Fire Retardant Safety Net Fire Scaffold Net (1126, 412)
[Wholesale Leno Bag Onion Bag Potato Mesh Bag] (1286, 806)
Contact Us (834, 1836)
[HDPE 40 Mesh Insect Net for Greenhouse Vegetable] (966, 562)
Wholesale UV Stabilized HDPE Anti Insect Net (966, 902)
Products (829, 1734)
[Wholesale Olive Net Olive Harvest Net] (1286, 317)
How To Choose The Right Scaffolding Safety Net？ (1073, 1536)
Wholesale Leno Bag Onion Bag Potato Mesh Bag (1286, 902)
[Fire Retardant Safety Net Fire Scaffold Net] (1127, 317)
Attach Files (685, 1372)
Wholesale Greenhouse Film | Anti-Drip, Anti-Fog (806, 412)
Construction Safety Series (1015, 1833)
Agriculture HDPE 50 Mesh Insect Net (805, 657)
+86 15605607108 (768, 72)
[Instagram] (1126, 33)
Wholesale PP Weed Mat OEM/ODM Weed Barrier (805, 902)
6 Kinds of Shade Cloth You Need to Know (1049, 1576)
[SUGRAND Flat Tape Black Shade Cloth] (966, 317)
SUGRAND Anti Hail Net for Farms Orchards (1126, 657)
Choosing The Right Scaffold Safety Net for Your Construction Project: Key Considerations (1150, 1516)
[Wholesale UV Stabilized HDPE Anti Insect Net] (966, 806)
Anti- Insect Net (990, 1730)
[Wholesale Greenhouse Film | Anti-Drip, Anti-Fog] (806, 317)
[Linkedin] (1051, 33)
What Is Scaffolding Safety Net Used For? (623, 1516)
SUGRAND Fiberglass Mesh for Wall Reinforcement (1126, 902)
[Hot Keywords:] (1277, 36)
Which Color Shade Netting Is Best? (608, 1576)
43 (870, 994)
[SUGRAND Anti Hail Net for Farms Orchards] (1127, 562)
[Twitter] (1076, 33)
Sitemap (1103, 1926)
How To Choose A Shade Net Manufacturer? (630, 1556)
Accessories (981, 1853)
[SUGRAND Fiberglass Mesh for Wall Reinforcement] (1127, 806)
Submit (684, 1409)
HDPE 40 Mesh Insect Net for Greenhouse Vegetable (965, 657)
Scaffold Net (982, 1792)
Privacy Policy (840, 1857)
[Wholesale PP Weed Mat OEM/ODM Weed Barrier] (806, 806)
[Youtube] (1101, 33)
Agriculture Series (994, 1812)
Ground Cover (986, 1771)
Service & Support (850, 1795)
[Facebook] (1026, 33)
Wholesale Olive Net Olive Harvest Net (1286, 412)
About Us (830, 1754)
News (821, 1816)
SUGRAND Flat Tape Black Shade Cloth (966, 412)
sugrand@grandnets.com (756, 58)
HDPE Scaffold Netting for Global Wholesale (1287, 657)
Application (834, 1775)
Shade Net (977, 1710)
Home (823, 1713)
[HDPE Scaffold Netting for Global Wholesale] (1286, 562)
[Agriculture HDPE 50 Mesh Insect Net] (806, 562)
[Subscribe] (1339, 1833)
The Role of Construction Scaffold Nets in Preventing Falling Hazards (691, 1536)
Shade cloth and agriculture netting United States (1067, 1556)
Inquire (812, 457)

* _ABOUT THIS TASK_
Find the number of lines in the entries above that hold the string "Construction", and write only that number.

* _SOLUTION FOR THIS EXERCISE_
3